Tasks:
**1)** Print everything from "Such a combination" down to "adversaries’ targeting efforts." in the article about the Army's proposed new triad, word for word.
**2)** Carry on the article about the Army's proposed new triad from the point where it stops.

Text segment:
+++++
26 August 2023

With China and Russia on the Warpath, It’s the Wrong Time to Reinvent a Triad

Robert Peters

This month, senior U.S. Army officers proposed establishing a “new triad” comprised of cyber, special operations and space and missile defense. The stated goal: to integrate these capabilities to “conceptualize more complex and effective battlefield strategies for modern warfare.”

Such a combination certainly has potential to help deter and defeat America’s enemies but calling it a “triad” is a mistake—one that risks confusion with the existing set of capabilities that has kept America safe from strategic attack for over seven decades.

The term “triad” was coined during the Cold War to explain how the nuclear arsenal deters America’s adversaries. It refers to a specific set of platforms, each of which has particular roles and deterrence functions: nuclear-capable bombers for flexibility and to signal intent; nuclear ballistic missile submarines providing a survivable second-strike capability; and intercontinental ballistic missiles (ICBMs) offering promptness, escalation control, and the ability to complicate our adversaries’ targeting efforts.
+++++
Record extracts:

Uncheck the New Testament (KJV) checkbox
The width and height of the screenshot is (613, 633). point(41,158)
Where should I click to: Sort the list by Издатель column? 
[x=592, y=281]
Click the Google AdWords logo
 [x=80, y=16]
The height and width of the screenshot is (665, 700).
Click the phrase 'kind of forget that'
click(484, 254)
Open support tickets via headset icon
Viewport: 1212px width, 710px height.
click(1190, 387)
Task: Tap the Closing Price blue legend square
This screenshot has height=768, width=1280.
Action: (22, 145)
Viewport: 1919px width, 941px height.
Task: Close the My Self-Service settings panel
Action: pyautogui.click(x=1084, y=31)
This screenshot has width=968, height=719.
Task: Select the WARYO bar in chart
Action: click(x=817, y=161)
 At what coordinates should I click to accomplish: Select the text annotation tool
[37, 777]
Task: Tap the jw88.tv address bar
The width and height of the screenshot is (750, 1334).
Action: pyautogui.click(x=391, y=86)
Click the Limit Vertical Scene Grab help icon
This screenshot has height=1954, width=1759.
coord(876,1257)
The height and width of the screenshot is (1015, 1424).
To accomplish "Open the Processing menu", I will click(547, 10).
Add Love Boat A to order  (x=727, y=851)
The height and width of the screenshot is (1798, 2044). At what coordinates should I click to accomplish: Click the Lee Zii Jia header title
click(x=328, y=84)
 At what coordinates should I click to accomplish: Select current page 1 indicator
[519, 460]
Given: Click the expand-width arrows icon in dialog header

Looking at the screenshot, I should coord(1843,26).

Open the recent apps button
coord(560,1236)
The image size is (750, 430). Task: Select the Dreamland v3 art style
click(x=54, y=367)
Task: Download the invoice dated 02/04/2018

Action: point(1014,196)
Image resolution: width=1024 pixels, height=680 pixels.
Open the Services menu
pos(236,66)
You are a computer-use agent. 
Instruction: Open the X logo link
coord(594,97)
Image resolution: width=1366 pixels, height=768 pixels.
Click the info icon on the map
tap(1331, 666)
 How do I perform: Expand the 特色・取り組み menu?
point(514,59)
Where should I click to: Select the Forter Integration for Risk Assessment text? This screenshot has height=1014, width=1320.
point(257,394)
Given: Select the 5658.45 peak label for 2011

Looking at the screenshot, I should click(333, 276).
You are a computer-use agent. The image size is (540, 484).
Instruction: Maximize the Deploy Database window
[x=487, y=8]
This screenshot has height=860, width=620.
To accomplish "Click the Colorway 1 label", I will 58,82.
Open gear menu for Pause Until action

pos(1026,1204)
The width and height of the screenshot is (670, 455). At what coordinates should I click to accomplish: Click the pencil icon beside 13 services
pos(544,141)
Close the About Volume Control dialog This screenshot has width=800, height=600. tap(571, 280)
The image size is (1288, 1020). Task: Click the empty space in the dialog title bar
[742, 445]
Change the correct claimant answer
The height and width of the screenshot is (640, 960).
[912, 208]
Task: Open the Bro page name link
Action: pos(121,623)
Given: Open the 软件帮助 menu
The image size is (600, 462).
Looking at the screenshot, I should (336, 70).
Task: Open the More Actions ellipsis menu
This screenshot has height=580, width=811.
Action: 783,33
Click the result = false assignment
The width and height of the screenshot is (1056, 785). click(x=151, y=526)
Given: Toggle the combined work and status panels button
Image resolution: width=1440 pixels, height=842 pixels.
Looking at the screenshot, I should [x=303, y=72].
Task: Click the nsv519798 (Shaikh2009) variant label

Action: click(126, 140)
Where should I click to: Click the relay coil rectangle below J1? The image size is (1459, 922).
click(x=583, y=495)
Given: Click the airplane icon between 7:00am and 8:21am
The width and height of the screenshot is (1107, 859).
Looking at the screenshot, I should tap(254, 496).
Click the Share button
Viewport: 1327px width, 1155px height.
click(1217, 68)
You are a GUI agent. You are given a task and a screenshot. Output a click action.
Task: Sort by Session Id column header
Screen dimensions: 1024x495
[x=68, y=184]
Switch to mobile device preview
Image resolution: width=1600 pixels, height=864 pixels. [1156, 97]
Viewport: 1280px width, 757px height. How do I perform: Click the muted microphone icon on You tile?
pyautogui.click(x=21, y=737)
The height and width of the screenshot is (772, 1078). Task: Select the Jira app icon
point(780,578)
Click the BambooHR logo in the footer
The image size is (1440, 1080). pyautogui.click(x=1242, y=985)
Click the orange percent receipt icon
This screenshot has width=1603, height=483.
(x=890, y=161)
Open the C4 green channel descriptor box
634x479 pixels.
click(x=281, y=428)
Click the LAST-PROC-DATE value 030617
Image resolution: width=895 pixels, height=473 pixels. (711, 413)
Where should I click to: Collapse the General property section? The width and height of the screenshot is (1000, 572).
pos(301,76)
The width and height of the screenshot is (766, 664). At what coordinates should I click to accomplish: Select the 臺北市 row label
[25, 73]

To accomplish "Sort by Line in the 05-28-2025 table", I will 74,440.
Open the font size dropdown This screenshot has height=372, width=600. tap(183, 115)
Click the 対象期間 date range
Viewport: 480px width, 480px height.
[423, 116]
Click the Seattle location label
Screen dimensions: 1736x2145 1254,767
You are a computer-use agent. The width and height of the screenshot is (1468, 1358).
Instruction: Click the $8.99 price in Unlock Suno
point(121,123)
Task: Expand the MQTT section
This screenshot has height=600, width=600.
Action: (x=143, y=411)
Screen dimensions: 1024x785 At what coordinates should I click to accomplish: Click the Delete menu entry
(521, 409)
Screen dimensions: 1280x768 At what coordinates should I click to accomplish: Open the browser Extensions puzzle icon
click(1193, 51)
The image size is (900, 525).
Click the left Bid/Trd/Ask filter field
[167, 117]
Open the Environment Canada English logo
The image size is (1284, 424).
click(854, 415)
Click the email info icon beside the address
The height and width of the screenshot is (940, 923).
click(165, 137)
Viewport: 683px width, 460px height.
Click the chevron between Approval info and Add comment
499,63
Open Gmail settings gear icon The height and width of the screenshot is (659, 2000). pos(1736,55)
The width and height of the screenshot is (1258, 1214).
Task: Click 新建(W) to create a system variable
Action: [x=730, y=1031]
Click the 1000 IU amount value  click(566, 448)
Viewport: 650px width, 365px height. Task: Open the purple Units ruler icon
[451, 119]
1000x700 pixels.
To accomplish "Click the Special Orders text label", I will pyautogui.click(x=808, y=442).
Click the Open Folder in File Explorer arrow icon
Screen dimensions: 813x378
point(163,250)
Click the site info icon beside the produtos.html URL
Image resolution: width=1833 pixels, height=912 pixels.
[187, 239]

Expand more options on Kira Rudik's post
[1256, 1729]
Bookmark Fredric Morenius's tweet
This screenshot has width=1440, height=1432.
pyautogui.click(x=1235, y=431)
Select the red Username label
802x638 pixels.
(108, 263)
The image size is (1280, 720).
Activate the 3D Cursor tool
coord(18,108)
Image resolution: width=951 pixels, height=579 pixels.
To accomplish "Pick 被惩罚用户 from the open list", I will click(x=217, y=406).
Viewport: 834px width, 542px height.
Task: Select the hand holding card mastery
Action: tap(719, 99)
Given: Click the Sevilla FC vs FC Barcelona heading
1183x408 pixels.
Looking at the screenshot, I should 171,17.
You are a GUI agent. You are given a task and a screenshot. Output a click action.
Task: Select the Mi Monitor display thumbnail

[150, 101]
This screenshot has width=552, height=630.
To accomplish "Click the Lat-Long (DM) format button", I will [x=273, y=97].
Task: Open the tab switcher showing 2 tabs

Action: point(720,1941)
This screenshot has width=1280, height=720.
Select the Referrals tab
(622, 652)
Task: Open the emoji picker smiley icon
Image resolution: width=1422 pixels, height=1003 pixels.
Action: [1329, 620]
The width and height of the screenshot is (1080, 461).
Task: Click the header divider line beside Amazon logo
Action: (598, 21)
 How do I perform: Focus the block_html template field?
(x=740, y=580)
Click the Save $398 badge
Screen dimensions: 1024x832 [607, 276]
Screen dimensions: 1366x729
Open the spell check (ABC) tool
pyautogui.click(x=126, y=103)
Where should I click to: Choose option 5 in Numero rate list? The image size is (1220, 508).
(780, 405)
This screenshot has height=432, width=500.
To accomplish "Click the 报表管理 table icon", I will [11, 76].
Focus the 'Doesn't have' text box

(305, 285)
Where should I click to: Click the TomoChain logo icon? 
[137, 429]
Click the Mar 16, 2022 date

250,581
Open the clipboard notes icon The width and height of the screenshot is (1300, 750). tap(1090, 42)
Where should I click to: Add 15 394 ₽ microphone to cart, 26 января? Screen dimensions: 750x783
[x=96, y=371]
+++++
Answers to the exercise:
**1)**
Such a combination certainly has potential to help deter and defeat America’s enemies but calling it a “triad” is a mistake—one that risks confusion with the existing set of capabilities that has kept America safe from strategic attack for over seven decades.

The term “triad” was coined during the Cold War to explain how the nuclear arsenal deters America’s adversaries. It refers to a specific set of platforms, each of which has particular roles and deterrence functions: nuclear-capable bombers for flexibility and to signal intent; nuclear ballistic missile submarines providing a survivable second-strike capability; and intercontinental ballistic missiles (ICBMs) offering promptness, escalation control, and the ability to complicate our adversaries’ targeting efforts.

**2)**
The Army’s new triad concept, by contrast, was presented as a data-gathering function that will better deter an adversary, defend critical cyber infrastructure, and create information warfare cells. Gen. James Dickson, commander of U.S. Space Command, pitched the promise of the concept like this: “The fusion of traditional space-based capabilities with cyber and [special operations] can generate new and responsive deterrent options.”

Lt. Gen. Jon Braga, commander of the Army’s Special Operations Command, said that the “new modern day cyber space and [special operations] triad concept is not meant to replace the nuclear triad, but to actually enhance integrated deterrence.”

On its face, all this sounds good—but there is little detail on how integration will be accomplished, what the specific roles and functions of these efforts will be, or how the new triad will actually contribute to integrated deterrence. Additionally, the notion of a “new triad” suggests the old one is now irrelevant or outdated.

Although some have tried to articulate how Space, SOF, and Cyber will form a new triad, the details remain fuzzy and do not elucidate what problem the new triad seeks to address.

Yes, it is refreshing to hear that the Army seeks to leverage emerging capabilities to better deter our adversaries. But the proposal for a new triad sounds like a concept in search of a mission or an identity.

This is not the first time that the Defense Department has attempted to redefine the triad. The 2002 Nuclear Posture Review recast the triad into a “New Triad” of strike capabilities, responsive infrastructures, and various defenses.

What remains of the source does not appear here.